*Kısa görev 1*:
Hukuk fakültesi üzerine olan yazıya göre, derste hocanın Almanya'da her yıl en çok okunan kitaplar arasında ilk sıralara çıkabildiğini söylediği kanun hangisidir?

X

Aldığımız kararları hayata geçirebilmek için: Her daim “uyanık” olmak ve haklarını bilmek

“Öğrenmekten başka bir mutluluk duyumsamıyorum.”
Petrarca

Hukuk fakültesinin birinci yılında verilen dersler arasında medeni hukuk yer alır. Her fakültede olduğu gibi, ilk sene bölümün en temel jargonu öğretilmeye çalışılır. İlk sene bu yüzden çok zordur, bambaşka bir dilden konuşan bir sürü profesör 18 yaşlarında çocuklara hukuk bilimi anlatmaya çalışır. Mesela ben şahsen, ilk senemde derslerde ne yaptığım konusunda hiçbir fikrim yoktu.

İşte medeni hukuk dersinde hoca gelip de hepimize Almanya’da her sene en çok okunan kitap listesinde ilk sıralara kadar yükselebilen bir kanun var; medeni kanun dediğinde şaşkınlığım ve utancım başlamıştı. Bunu duyduğum derste önümdeki kitabın boş kısmına ufak bir “uyanma vakti geldi, ufaklık” diye karaladığımı hatırlıyorum. Çünkü kendimi aşırı boş hissetmeye başlamıştım. “Öğrenecek binlerce şey var, ben daha yolun başındayım” demiştim. Ama bu bana özgü bir şey değil, maalesef toplum olarak umursamama hastalığına kapılmış vaziyetteyiz. Ülke olarak kendi koyduğumuz yasalardan o kadar bihaberiz ki.

*Kısa görev 2*:
Listenin başından "Action: (260, 10)" geçen satıra kadar, o satır da dahil, bütün satırları hiç değiştirmeden çıkar.

*Gösterilen liste*:
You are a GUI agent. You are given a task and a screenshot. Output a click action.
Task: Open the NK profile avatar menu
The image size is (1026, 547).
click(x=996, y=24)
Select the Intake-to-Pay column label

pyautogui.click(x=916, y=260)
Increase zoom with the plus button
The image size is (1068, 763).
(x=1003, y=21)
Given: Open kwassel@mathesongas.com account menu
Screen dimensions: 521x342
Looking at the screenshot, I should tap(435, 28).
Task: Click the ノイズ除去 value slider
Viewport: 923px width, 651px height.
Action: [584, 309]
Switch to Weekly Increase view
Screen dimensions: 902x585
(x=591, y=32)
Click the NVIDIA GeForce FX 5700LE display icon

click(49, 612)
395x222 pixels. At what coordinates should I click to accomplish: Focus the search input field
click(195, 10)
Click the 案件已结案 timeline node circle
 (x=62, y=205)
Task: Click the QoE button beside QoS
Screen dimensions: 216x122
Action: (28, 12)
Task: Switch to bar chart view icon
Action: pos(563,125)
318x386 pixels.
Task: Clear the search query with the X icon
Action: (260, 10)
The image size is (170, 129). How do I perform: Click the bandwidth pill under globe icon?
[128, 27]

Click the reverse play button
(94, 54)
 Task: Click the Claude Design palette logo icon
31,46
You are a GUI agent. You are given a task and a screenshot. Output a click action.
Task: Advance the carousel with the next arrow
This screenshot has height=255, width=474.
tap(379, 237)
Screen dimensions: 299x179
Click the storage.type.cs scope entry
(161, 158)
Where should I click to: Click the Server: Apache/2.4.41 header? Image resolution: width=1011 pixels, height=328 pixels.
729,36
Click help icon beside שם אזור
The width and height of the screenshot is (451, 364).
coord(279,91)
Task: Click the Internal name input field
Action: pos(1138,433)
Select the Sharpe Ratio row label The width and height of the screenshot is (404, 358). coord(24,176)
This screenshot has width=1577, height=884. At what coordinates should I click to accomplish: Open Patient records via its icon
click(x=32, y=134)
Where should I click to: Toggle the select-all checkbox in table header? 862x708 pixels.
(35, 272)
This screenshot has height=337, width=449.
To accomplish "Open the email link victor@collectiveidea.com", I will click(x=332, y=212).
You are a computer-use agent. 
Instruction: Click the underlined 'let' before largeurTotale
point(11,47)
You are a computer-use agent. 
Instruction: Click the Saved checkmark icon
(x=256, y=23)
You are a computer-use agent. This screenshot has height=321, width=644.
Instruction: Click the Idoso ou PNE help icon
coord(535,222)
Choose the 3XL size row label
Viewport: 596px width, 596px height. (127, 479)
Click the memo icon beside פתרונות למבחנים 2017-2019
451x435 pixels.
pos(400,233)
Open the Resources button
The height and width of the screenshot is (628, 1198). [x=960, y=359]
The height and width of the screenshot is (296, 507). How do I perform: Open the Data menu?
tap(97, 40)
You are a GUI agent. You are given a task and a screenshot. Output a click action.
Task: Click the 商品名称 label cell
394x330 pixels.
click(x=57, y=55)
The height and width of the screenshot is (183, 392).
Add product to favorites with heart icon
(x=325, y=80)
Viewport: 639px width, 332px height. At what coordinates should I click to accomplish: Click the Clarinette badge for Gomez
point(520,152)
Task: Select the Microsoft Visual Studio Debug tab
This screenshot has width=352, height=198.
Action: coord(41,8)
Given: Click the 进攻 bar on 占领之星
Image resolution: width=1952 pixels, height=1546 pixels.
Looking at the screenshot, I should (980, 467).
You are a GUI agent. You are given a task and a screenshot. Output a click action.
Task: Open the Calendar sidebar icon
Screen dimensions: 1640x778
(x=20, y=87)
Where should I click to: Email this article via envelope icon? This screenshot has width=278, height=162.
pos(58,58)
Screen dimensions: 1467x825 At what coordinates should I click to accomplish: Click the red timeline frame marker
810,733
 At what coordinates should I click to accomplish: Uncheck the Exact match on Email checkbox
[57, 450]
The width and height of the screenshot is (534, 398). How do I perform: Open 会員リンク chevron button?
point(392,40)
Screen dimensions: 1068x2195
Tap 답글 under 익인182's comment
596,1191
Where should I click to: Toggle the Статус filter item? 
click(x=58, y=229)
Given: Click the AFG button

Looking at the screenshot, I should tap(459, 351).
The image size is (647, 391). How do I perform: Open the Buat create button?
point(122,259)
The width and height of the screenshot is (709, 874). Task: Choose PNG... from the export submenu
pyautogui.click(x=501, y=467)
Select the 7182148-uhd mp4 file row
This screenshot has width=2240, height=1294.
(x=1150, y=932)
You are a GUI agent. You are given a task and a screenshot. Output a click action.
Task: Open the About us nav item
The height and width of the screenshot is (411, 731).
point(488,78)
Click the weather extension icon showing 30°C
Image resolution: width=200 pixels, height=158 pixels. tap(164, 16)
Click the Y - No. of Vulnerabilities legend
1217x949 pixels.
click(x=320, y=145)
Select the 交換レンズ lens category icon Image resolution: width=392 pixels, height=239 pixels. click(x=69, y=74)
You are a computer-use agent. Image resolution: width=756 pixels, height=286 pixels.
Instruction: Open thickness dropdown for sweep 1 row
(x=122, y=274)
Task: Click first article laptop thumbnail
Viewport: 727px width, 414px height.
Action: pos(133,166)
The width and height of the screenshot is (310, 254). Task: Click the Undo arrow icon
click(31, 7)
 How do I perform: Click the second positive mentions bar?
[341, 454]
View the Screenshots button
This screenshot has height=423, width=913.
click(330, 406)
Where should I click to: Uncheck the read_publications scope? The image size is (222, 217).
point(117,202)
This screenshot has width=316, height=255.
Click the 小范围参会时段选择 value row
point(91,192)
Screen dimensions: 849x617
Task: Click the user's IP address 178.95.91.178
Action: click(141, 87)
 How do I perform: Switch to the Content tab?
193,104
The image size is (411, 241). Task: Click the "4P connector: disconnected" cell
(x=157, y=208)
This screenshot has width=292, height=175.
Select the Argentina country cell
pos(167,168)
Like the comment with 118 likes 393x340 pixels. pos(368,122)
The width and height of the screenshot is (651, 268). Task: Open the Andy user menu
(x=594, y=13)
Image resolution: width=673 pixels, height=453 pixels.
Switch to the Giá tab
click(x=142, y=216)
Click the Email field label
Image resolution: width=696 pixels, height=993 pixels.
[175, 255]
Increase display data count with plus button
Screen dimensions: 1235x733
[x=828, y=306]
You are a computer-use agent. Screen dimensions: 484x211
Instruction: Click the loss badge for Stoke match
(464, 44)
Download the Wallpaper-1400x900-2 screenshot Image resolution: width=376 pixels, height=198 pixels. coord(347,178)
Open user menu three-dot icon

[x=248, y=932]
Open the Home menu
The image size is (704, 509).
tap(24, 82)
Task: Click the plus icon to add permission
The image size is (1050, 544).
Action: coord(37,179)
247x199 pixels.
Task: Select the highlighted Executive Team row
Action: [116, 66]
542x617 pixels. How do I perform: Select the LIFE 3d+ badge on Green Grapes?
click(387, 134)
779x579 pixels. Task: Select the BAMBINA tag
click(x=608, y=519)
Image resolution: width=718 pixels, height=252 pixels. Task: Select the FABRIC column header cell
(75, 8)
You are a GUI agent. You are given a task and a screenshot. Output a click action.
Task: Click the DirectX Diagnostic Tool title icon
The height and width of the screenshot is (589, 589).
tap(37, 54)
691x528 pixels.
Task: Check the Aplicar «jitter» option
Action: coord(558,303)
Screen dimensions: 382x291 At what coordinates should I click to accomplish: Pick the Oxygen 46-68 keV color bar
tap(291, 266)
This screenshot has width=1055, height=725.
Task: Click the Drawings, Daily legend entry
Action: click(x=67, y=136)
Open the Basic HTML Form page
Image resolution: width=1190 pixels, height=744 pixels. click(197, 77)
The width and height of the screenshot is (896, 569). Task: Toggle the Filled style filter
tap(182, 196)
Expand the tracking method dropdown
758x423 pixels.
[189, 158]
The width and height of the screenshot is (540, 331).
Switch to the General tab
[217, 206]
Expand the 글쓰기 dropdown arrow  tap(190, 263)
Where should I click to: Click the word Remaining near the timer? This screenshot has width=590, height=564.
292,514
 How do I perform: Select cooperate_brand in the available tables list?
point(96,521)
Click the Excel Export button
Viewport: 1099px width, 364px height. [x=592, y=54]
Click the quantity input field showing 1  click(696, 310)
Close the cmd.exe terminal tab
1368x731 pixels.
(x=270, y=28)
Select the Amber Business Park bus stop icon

*Örnek cevap 1*:
Medeni kanun.

*Örnek cevap 2*:
You are a GUI agent. You are given a task and a screenshot. Output a click action.
Task: Open the NK profile avatar menu
The image size is (1026, 547).
click(x=996, y=24)
Select the Intake-to-Pay column label

pyautogui.click(x=916, y=260)
Increase zoom with the plus button
The image size is (1068, 763).
(x=1003, y=21)
Given: Open kwassel@mathesongas.com account menu
Screen dimensions: 521x342
Looking at the screenshot, I should tap(435, 28).
Task: Click the ノイズ除去 value slider
Viewport: 923px width, 651px height.
Action: [584, 309]
Switch to Weekly Increase view
Screen dimensions: 902x585
(x=591, y=32)
Click the NVIDIA GeForce FX 5700LE display icon

click(49, 612)
395x222 pixels. At what coordinates should I click to accomplish: Focus the search input field
click(195, 10)
Click the 案件已结案 timeline node circle
 (x=62, y=205)
Task: Click the QoE button beside QoS
Screen dimensions: 216x122
Action: (28, 12)
Task: Switch to bar chart view icon
Action: pos(563,125)
318x386 pixels.
Task: Clear the search query with the X icon
Action: (260, 10)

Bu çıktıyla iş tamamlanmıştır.